→ Assigned task
Since the data must remain as supplied, reproduce it word for word.
___ Data ___
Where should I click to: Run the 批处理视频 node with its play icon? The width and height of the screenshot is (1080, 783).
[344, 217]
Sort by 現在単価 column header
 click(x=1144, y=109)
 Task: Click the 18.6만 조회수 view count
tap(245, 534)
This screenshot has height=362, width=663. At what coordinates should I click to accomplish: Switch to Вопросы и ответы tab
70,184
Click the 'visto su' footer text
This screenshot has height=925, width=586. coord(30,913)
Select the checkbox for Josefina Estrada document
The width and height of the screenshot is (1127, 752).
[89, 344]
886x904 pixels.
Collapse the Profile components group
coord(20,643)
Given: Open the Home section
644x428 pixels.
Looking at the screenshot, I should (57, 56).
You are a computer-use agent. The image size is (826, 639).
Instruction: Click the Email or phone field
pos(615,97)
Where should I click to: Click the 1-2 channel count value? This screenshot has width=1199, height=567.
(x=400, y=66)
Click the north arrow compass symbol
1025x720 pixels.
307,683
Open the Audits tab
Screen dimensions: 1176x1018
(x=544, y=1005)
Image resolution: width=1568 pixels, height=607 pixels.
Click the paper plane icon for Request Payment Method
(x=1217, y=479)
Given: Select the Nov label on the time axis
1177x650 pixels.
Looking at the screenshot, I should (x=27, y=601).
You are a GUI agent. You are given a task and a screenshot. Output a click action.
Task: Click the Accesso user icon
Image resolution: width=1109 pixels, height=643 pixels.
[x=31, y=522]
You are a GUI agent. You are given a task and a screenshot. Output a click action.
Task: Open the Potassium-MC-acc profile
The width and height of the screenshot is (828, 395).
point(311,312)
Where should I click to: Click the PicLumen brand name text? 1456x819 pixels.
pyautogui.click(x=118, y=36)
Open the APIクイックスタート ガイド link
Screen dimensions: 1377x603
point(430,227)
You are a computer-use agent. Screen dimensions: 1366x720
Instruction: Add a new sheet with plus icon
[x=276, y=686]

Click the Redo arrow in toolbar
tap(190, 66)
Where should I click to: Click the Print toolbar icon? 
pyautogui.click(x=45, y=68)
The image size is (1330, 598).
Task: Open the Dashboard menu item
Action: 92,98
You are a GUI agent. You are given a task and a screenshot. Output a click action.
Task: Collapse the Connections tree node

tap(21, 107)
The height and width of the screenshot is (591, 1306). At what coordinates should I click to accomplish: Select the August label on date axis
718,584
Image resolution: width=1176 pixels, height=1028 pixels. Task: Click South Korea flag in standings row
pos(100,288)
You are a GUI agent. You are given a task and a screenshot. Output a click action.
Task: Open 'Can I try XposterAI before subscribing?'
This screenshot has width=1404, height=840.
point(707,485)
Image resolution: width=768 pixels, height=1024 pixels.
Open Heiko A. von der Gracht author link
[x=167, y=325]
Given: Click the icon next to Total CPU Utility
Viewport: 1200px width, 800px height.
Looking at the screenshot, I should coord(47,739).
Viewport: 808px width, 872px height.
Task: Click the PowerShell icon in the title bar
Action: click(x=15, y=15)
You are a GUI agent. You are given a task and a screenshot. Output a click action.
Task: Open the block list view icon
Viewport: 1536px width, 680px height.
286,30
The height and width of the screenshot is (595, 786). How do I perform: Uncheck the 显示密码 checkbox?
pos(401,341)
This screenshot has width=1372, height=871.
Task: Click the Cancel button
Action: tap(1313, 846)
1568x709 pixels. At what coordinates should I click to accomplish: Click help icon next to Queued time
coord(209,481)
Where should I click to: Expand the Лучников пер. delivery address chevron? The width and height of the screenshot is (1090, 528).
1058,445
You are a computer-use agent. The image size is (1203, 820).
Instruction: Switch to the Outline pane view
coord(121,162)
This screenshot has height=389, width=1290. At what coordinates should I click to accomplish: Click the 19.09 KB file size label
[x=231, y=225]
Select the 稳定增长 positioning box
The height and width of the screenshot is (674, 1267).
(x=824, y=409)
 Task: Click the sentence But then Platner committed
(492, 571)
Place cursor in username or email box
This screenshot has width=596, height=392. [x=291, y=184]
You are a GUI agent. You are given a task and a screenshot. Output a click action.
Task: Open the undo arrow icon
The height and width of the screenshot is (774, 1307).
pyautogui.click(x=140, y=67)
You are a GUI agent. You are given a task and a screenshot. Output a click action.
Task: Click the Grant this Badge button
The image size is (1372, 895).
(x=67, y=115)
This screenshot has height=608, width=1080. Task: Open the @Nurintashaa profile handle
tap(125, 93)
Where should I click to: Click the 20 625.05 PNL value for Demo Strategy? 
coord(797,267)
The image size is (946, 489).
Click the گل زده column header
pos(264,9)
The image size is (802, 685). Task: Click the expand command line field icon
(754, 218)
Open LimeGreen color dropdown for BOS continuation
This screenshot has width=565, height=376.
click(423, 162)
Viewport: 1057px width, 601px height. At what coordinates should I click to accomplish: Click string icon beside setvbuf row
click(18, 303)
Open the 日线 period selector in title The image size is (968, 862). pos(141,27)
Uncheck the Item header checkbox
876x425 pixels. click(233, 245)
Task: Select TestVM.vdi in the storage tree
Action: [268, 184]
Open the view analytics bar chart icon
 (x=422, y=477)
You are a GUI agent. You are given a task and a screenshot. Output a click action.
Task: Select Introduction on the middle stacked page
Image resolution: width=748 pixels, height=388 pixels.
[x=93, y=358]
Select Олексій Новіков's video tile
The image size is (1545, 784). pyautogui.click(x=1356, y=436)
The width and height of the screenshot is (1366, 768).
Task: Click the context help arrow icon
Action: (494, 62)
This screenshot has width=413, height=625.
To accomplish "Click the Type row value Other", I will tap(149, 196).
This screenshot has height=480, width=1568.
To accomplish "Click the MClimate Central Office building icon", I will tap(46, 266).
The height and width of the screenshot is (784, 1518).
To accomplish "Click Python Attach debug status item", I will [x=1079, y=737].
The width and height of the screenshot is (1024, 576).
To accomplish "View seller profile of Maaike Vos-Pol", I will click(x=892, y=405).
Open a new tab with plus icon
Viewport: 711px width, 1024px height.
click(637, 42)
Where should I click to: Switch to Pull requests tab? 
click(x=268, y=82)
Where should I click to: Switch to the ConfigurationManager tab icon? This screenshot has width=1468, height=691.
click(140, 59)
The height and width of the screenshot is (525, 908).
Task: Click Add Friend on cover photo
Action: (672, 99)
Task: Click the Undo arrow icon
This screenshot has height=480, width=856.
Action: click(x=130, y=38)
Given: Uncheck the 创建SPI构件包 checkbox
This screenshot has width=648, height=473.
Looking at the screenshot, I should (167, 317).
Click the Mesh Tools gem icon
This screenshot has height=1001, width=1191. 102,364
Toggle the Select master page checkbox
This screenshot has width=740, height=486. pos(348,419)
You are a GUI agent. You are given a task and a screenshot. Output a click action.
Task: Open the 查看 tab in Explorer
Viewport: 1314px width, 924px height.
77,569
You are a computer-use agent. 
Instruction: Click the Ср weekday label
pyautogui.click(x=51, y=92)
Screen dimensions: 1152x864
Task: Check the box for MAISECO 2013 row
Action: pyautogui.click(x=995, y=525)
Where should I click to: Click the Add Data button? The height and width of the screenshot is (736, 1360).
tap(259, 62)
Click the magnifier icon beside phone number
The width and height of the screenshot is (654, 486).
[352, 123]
___
→ Result
Where should I click to: Run the 批处理视频 node with its play icon? The width and height of the screenshot is (1080, 783).
[344, 217]
Sort by 現在単価 column header
 click(x=1144, y=109)
 Task: Click the 18.6만 조회수 view count
tap(245, 534)
This screenshot has height=362, width=663. At what coordinates should I click to accomplish: Switch to Вопросы и ответы tab
70,184
Click the 'visto su' footer text
This screenshot has height=925, width=586. coord(30,913)
Select the checkbox for Josefina Estrada document
The width and height of the screenshot is (1127, 752).
[89, 344]
886x904 pixels.
Collapse the Profile components group
coord(20,643)
Given: Open the Home section
644x428 pixels.
Looking at the screenshot, I should (57, 56).
You are a computer-use agent. The image size is (826, 639).
Instruction: Click the Email or phone field
pos(615,97)
Where should I click to: Click the 1-2 channel count value? This screenshot has width=1199, height=567.
(x=400, y=66)
Click the north arrow compass symbol
1025x720 pixels.
307,683
Open the Audits tab
Screen dimensions: 1176x1018
(x=544, y=1005)
Image resolution: width=1568 pixels, height=607 pixels.
Click the paper plane icon for Request Payment Method
(x=1217, y=479)
Given: Select the Nov label on the time axis
1177x650 pixels.
Looking at the screenshot, I should (x=27, y=601).
You are a GUI agent. You are given a task and a screenshot. Output a click action.
Task: Click the Accesso user icon
Image resolution: width=1109 pixels, height=643 pixels.
[x=31, y=522]
You are a GUI agent. You are given a task and a screenshot. Output a click action.
Task: Open the Potassium-MC-acc profile
The width and height of the screenshot is (828, 395).
point(311,312)
Where should I click to: Click the PicLumen brand name text? 1456x819 pixels.
pyautogui.click(x=118, y=36)
Open the APIクイックスタート ガイド link
Screen dimensions: 1377x603
point(430,227)
You are a computer-use agent. Screen dimensions: 1366x720
Instruction: Add a new sheet with plus icon
[x=276, y=686]

Click the Redo arrow in toolbar
tap(190, 66)
Where should I click to: Click the Print toolbar icon? 
pyautogui.click(x=45, y=68)
The image size is (1330, 598).
Task: Open the Dashboard menu item
Action: 92,98
You are a GUI agent. You are given a task and a screenshot. Output a click action.
Task: Collapse the Connections tree node

tap(21, 107)
The height and width of the screenshot is (591, 1306). At what coordinates should I click to accomplish: Select the August label on date axis
718,584
Image resolution: width=1176 pixels, height=1028 pixels. Task: Click South Korea flag in standings row
pos(100,288)
You are a GUI agent. You are given a task and a screenshot. Output a click action.
Task: Open 'Can I try XposterAI before subscribing?'
This screenshot has width=1404, height=840.
point(707,485)
Image resolution: width=768 pixels, height=1024 pixels.
Open Heiko A. von der Gracht author link
[x=167, y=325]
Given: Click the icon next to Total CPU Utility
Viewport: 1200px width, 800px height.
Looking at the screenshot, I should coord(47,739).
Viewport: 808px width, 872px height.
Task: Click the PowerShell icon in the title bar
Action: click(x=15, y=15)
You are a GUI agent. You are given a task and a screenshot. Output a click action.
Task: Open the block list view icon
Viewport: 1536px width, 680px height.
286,30
The height and width of the screenshot is (595, 786). How do I perform: Uncheck the 显示密码 checkbox?
pos(401,341)
This screenshot has width=1372, height=871.
Task: Click the Cancel button
Action: tap(1313, 846)
1568x709 pixels. At what coordinates should I click to accomplish: Click help icon next to Queued time
coord(209,481)
Where should I click to: Expand the Лучников пер. delivery address chevron? The width and height of the screenshot is (1090, 528).
1058,445
You are a computer-use agent. The image size is (1203, 820).
Instruction: Switch to the Outline pane view
coord(121,162)
This screenshot has height=389, width=1290. At what coordinates should I click to accomplish: Click the 19.09 KB file size label
[x=231, y=225]
Select the 稳定增长 positioning box
The height and width of the screenshot is (674, 1267).
(x=824, y=409)
 Task: Click the sentence But then Platner committed
(492, 571)
Place cursor in username or email box
This screenshot has width=596, height=392. [x=291, y=184]
You are a GUI agent. You are given a task and a screenshot. Output a click action.
Task: Open the undo arrow icon
The height and width of the screenshot is (774, 1307).
pyautogui.click(x=140, y=67)
You are a GUI agent. You are given a task and a screenshot. Output a click action.
Task: Click the Grant this Badge button
The image size is (1372, 895).
(x=67, y=115)
This screenshot has height=608, width=1080. Task: Open the @Nurintashaa profile handle
tap(125, 93)
Where should I click to: Click the 20 625.05 PNL value for Demo Strategy? 
coord(797,267)
The image size is (946, 489).
Click the گل زده column header
pos(264,9)
The image size is (802, 685). Task: Click the expand command line field icon
(754, 218)
Open LimeGreen color dropdown for BOS continuation
This screenshot has width=565, height=376.
click(423, 162)
Viewport: 1057px width, 601px height. At what coordinates should I click to accomplish: Click string icon beside setvbuf row
click(18, 303)
Open the 日线 period selector in title The image size is (968, 862). pos(141,27)
Uncheck the Item header checkbox
876x425 pixels. click(233, 245)
Task: Select TestVM.vdi in the storage tree
Action: [268, 184]
Open the view analytics bar chart icon
 (x=422, y=477)
You are a GUI agent. You are given a task and a screenshot. Output a click action.
Task: Select Introduction on the middle stacked page
Image resolution: width=748 pixels, height=388 pixels.
[x=93, y=358]
Select Олексій Новіков's video tile
The image size is (1545, 784). pyautogui.click(x=1356, y=436)
The width and height of the screenshot is (1366, 768).
Task: Click the context help arrow icon
Action: (494, 62)
This screenshot has width=413, height=625.
To accomplish "Click the Type row value Other", I will tap(149, 196).
This screenshot has height=480, width=1568.
To accomplish "Click the MClimate Central Office building icon", I will tap(46, 266).
The height and width of the screenshot is (784, 1518).
To accomplish "Click Python Attach debug status item", I will [x=1079, y=737].
The width and height of the screenshot is (1024, 576).
To accomplish "View seller profile of Maaike Vos-Pol", I will click(x=892, y=405).
Open a new tab with plus icon
Viewport: 711px width, 1024px height.
click(637, 42)
Where should I click to: Switch to Pull requests tab? 
click(x=268, y=82)
Where should I click to: Switch to the ConfigurationManager tab icon? This screenshot has width=1468, height=691.
click(140, 59)
The height and width of the screenshot is (525, 908).
Task: Click Add Friend on cover photo
Action: (672, 99)
Task: Click the Undo arrow icon
This screenshot has height=480, width=856.
Action: click(x=130, y=38)
Given: Uncheck the 创建SPI构件包 checkbox
This screenshot has width=648, height=473.
Looking at the screenshot, I should (167, 317).
Click the Mesh Tools gem icon
This screenshot has height=1001, width=1191. 102,364
Toggle the Select master page checkbox
This screenshot has width=740, height=486. pos(348,419)
You are a GUI agent. You are given a task and a screenshot. Output a click action.
Task: Open the 查看 tab in Explorer
Viewport: 1314px width, 924px height.
77,569
You are a computer-use agent. 
Instruction: Click the Ср weekday label
pyautogui.click(x=51, y=92)
Screen dimensions: 1152x864
Task: Check the box for MAISECO 2013 row
Action: pyautogui.click(x=995, y=525)
Where should I click to: Click the Add Data button? The height and width of the screenshot is (736, 1360).
tap(259, 62)
Click the magnifier icon beside phone number
The width and height of the screenshot is (654, 486).
[352, 123]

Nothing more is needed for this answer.